In the timescale of seconds to minutes, flexibility is needed to maintain the balance during sudden changes in demand or supply, such as the
disconnection of an interconnector or a major load or generator. The hours and days timescale has daily ups and downs of solar and wind generation alongside the peaks and troughs in demand throughout the day.

In the weeks and seasons segment, flexibility enables covering longer weather patterns caused by changes in the season or low-wind periods. In power systems mainly supplied by renewables, flexibility is also needed at inter-annual timescales. The main factors are climate-driven variations in resource availability. It especially concerns hydrology, but also wind and solar, as well as year-to-year differences in seasonal heating and cooling demand.

In power systems mainly supplied by renewables, flexibility is also needed at inter-annual timescales

Flexibility is not a single asset or function; instead it corresponds to a capability provided by a portfolio of different technologies, operational practices and market mechanisms. The required level of flexibility in a power system depends on, among other factors, the prevailing generation mix, geography, power sector structure and affected timescales.

Storage, demand-side management (DSM), interconnections and dispatchable resources each contribute differently.

Advances in forecasting and the introduction of shorter dispatch intervals, scheduled closer to real-time operation, allow more frequent and precise adjustments of generation and demand before electricity is delivered. One example are intraday markets complementing day-ahead markets.

Electricity must become main energy carrier by mid-century to keep global warming in check

In IRENA’s 1.5°C Scenario, the energy transition will be driven by the deployment of renewable energy, improvements in energy efficiency and the electrification of end-use sectors. The aim is to limit global warming to 1.5 degrees Celsius by 2100.

Electricity would need to become the main energy carrier by 2050. It would account for over half of total final energy consumption.
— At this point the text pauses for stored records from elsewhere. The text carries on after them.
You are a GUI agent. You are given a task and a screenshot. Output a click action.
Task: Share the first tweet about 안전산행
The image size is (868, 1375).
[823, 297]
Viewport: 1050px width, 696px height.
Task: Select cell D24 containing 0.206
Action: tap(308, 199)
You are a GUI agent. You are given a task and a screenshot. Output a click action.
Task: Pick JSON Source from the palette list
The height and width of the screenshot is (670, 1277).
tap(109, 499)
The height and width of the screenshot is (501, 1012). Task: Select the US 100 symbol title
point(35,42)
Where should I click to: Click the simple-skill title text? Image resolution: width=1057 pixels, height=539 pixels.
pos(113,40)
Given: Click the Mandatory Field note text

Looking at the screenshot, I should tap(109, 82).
The 2022 level was 23%.

Global electricity generation is projected to be 36% higher in 2030 and three times higher in 2050 than in 2023. Renewable resources would supply 68% of electricity in 2030 and 91% in 2050. Renewables would account for 77% of total installed power capacity in 2030 and 94% in 2050.
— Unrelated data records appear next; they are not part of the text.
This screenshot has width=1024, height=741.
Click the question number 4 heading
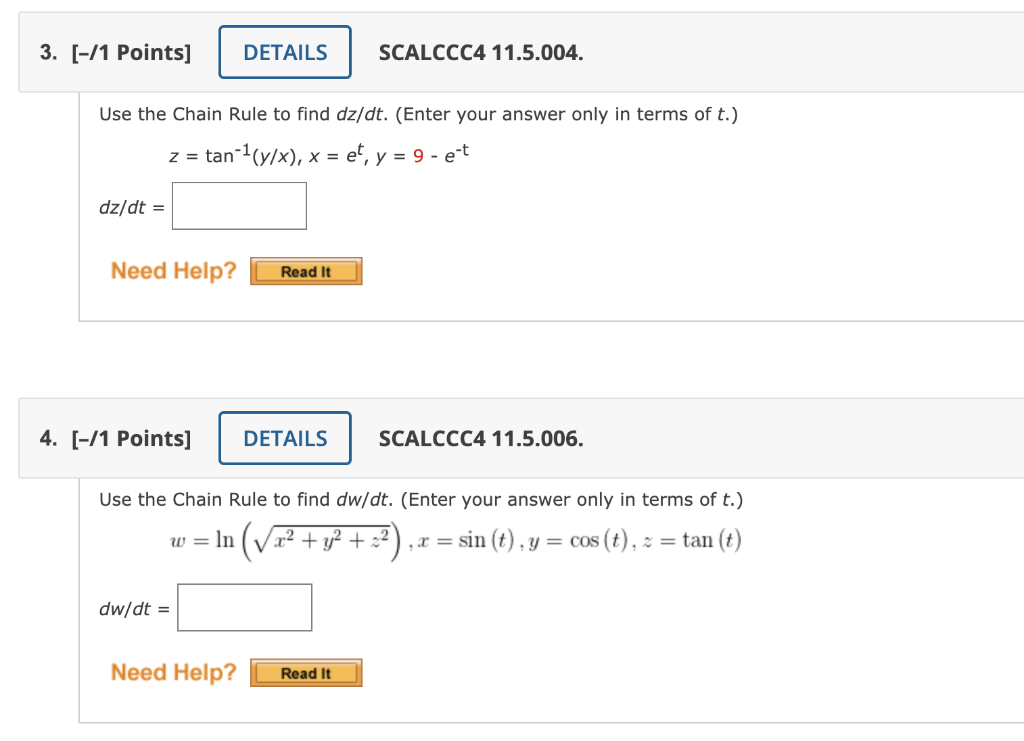pos(46,438)
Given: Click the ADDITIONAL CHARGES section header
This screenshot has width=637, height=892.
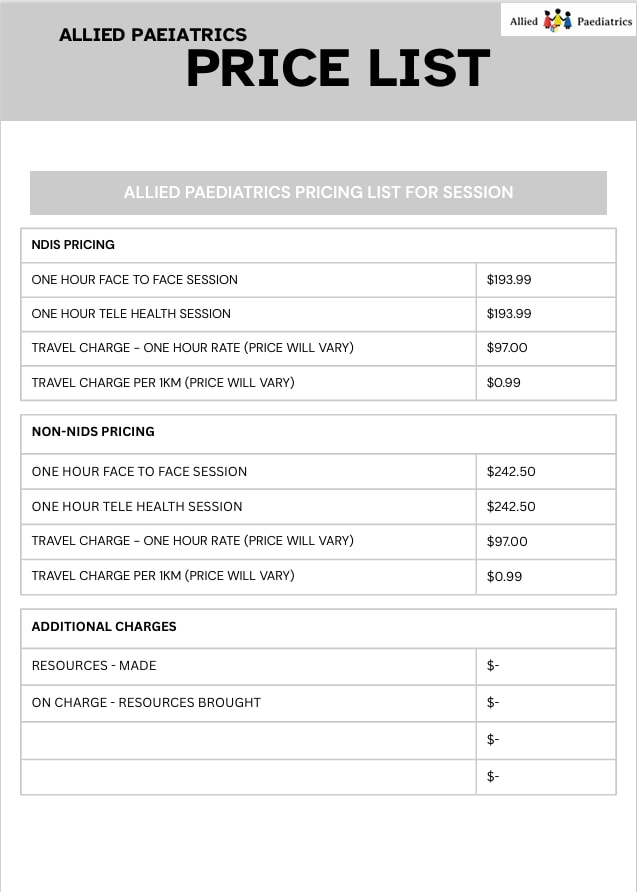Looking at the screenshot, I should [104, 627].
In the same setting, 70% of electricity generated in 2050 comes from wind and photovoltaics, taken together. In IRENA’s Planned Energy Scenario, not projecting full decarbonization, the level is 53%.
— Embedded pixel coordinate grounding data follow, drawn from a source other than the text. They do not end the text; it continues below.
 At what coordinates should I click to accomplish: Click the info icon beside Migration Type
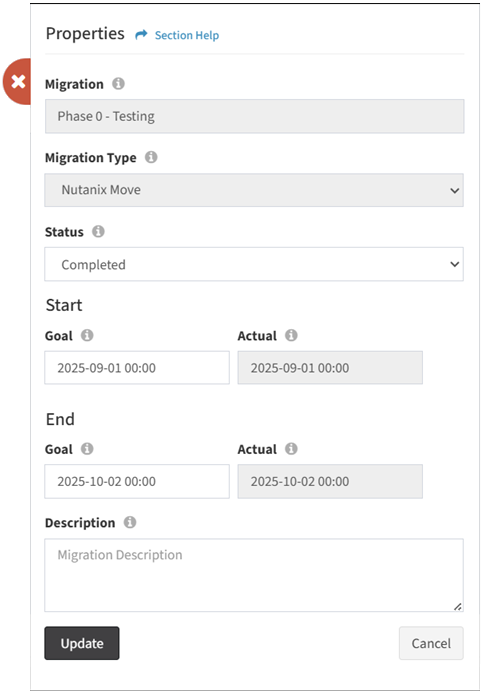tap(151, 157)
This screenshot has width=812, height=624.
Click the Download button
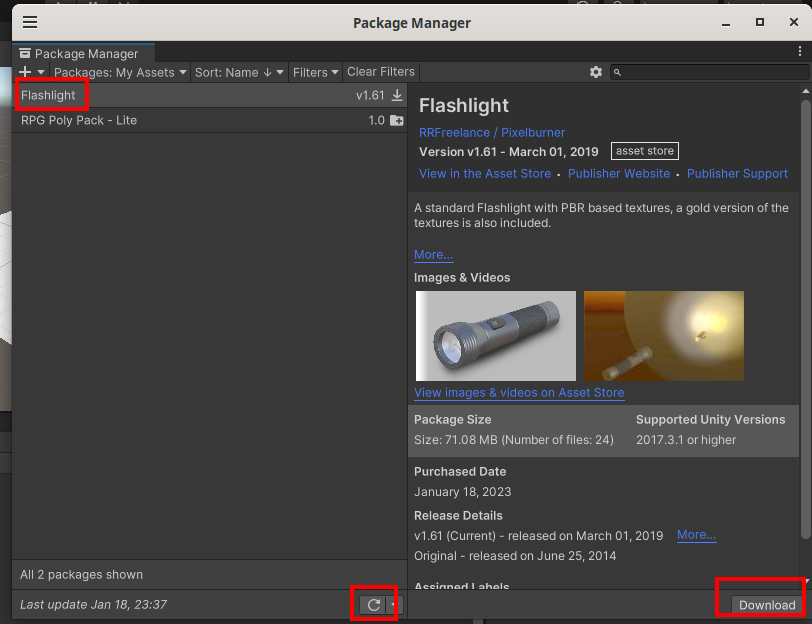click(x=767, y=605)
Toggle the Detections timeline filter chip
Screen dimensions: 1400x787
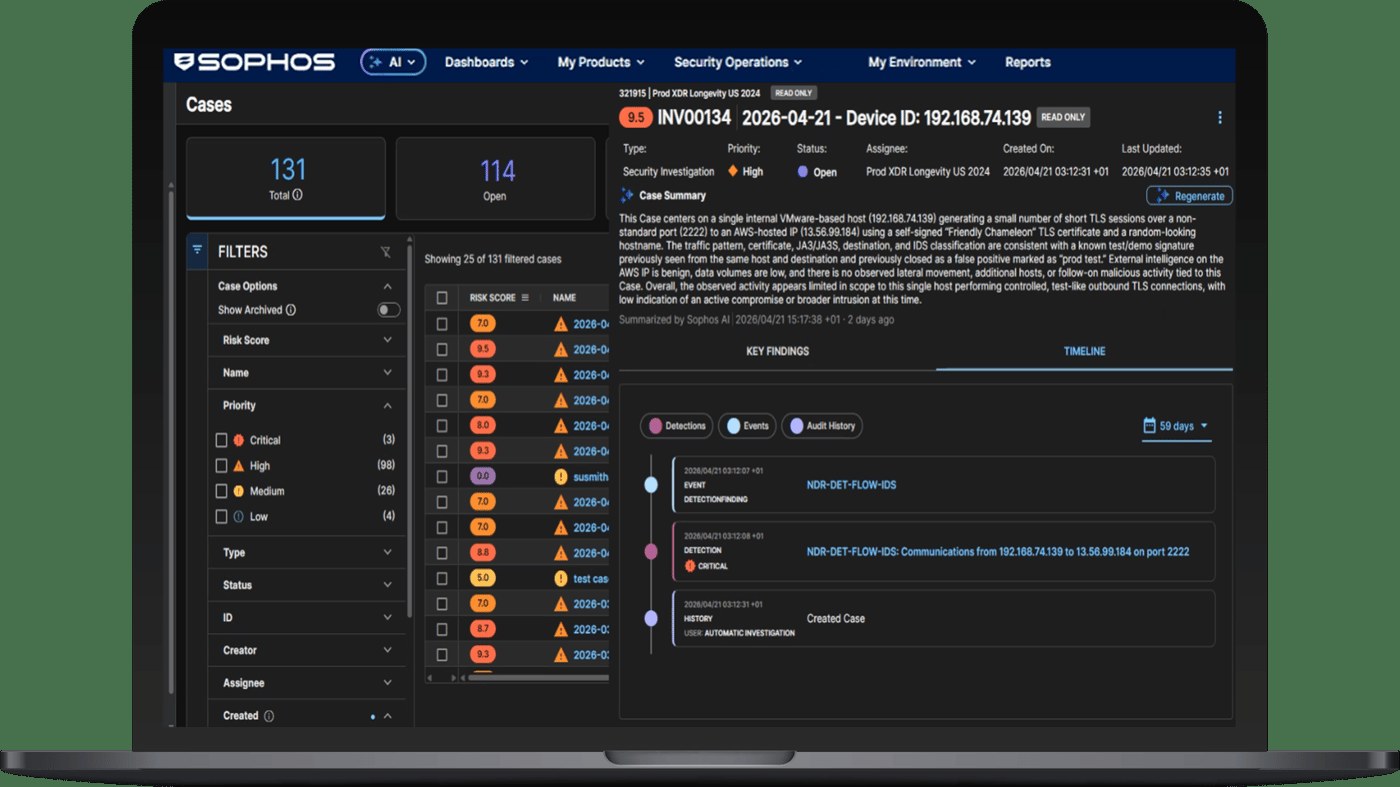676,426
In IRENA’s 1.5°C Scenario, the share of electricity in total final energy consumption more than doubles by 2050, surpassing 50%

Flexibility needs are calculated as total cumulated annual energy deviation from the average net load (which excludes variable renewable energy generation).

In the 1.5°C Scenario, the power sector requires ten times more flexibility in 2050 than in 2019 to manage the daily variability of net load. In terms of share of annual electricity demand, the authors observed a surge to 30% from 7%. Flexibility needs for managing the variability in weekly and monthly timescales are both six times higher.

In IRENA’s Planned Energy Scenario, daily flexibility needs in 2050 are four times higher. In the weekly timescale, the level triples from 2019, and the monthly item is 2.5 times higher.

IRENA Global daily flexibility needs quadrupling by 2050
Photo: The height of bars indicates flexibility requirements in terawatt-hours per year. Purple horizontal markers show flexibility needs as a percentage of annual electricity demand. (IRENA)

Batteries perform best in daily segment

Battery energy storage is the most effective in addressing daily flexibility needs, the report finds. It is only 24% as effective at meeting weekly needs and 12% as effective for monthly needs.

Interconnections and LDES are effective on the weekly and monthly scales

Interconnections are the most effective in addressing weekly flexibility needs, but also 98% as effective for monthly needs. As for the daily segment, the coverage is just 28%.

The numbers for long-duration energy storage (LDES) solutions are similar. Compared with addressing weekly flexibility needs, LDES is 90% as effective for monthly needs and 34% as effective in the daily item.